Two Citigroup Inc. affiliates have agreed to pay $179.5 million after being charged by federal regulators for misleading investors in hedge funds that later collapsed.
On Monday, the Securities and Exchange Commission (SEC) announced the settlement with Citigroup Alternative Investments, a subsidiary of the bank, and Citigroup Global Markets, an affiliated company. The affiliates will pay $139.9 million plus $39.6 million in interest. The money will be returned to investors in two hedge funds managed by the firms.
Both firms as part of the settlement, do not have to admit any wrongdoing. Both firms did promise to refrain from future violations of securities laws. The firms also were censured, bringing the possibility of a stiffer sanction if the alleged violation is repeated.
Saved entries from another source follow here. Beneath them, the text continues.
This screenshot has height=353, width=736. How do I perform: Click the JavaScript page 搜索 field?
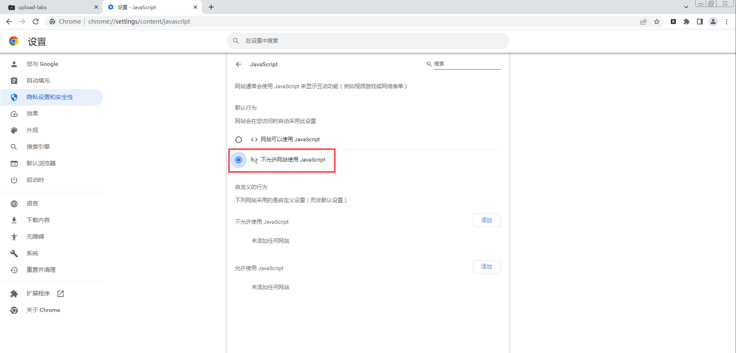click(467, 64)
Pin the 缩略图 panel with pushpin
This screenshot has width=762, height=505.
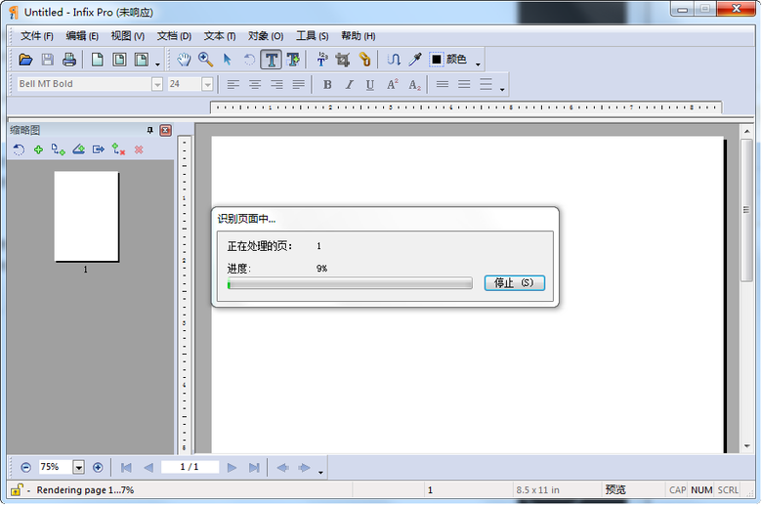150,130
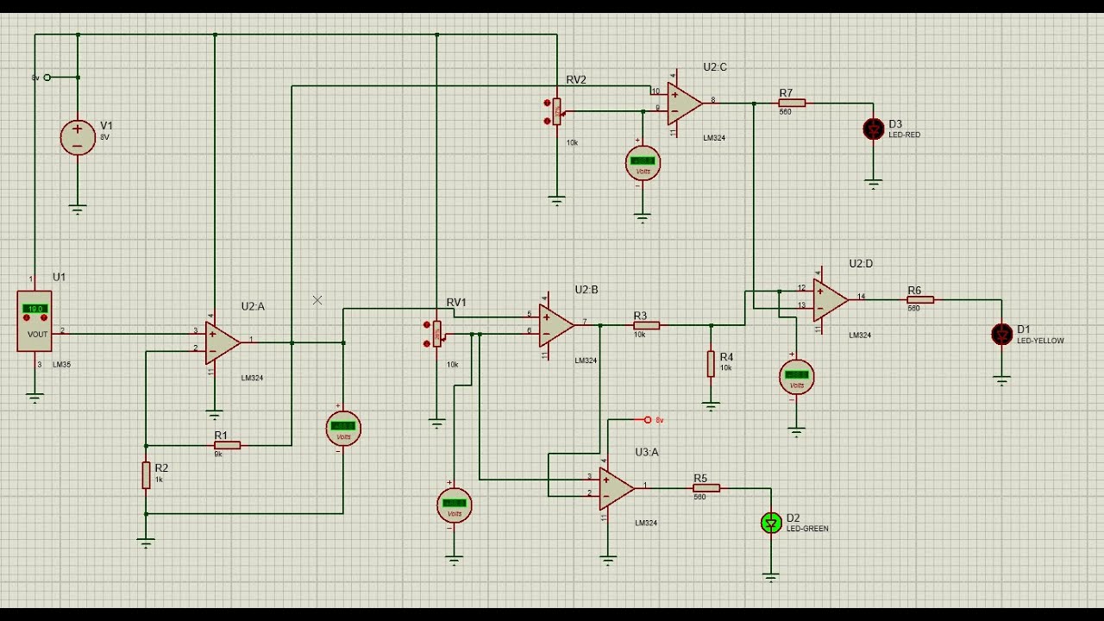Screen dimensions: 1104x621
Task: Select the U2:B op-amp symbol
Action: click(x=556, y=324)
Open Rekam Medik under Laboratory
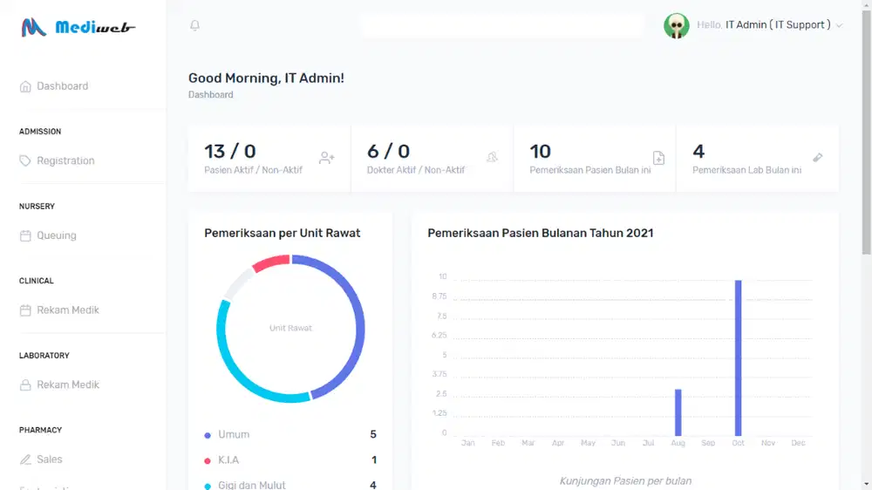 (x=67, y=385)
Both companies sold securities in two hedge funds from 2002 to 2007, raising nearly $3 billion from mostly wealthy investors or institutions. Representatives told investors that their money was protected in low-risk funds that were similar to bonds. In 2008 the hedge funds collapsed following the start of the recession. The affiliates lost billions of dollars for their investors.
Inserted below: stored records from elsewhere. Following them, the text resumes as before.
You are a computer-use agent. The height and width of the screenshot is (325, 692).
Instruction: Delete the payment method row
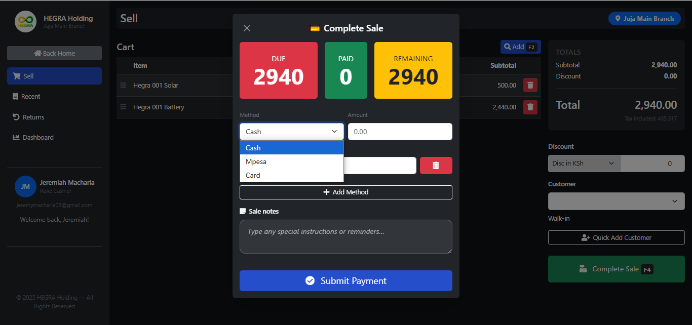[x=436, y=166]
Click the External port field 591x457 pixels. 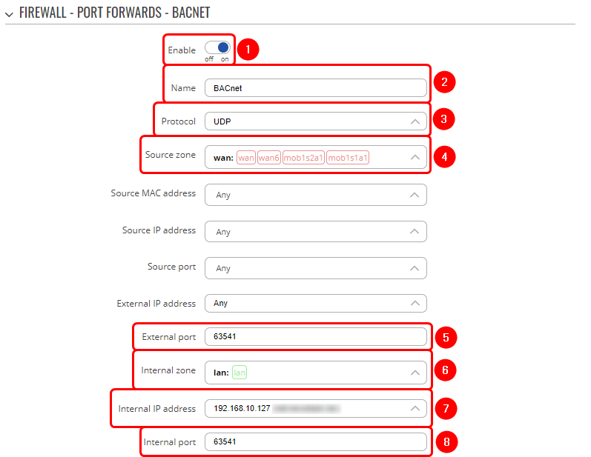click(x=315, y=337)
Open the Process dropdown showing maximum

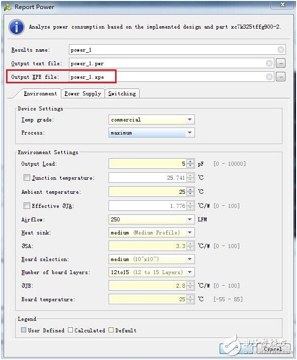(x=151, y=133)
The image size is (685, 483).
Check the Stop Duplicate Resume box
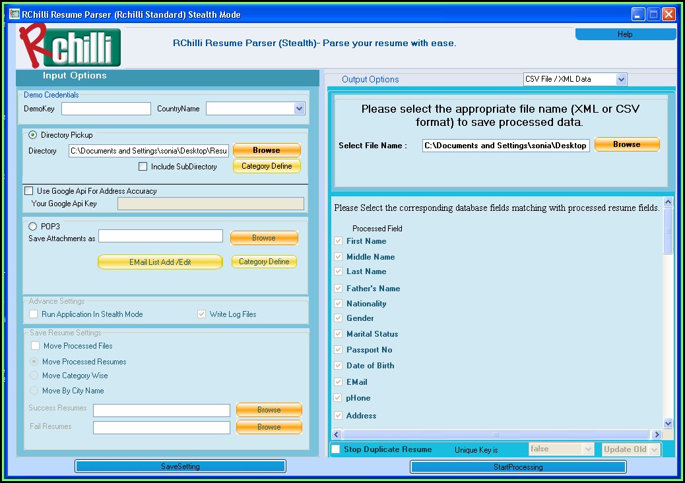coord(336,449)
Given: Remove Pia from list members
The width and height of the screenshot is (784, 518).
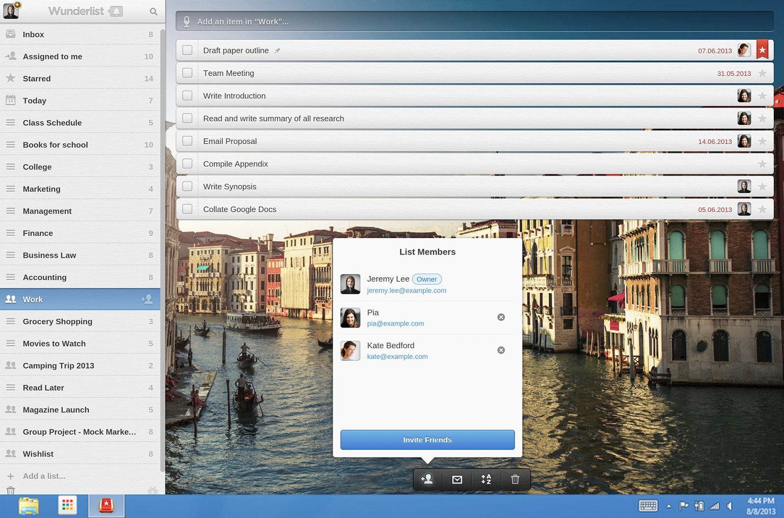Looking at the screenshot, I should click(x=501, y=317).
The settlement states that the funds manager failed to disclose “very real risks” of the funds. Managers at the funds also provided verbal feedback that directly conflicted with fund marketing materials.
The fund managers “falsely assured them they were making safe investments even when the funds were on the brink of disaster,” SEC Enforcement Director Andrew Ceresney said in a statement.
New York-based Citigroup said in a statement that it was pleased to have resolved the matter.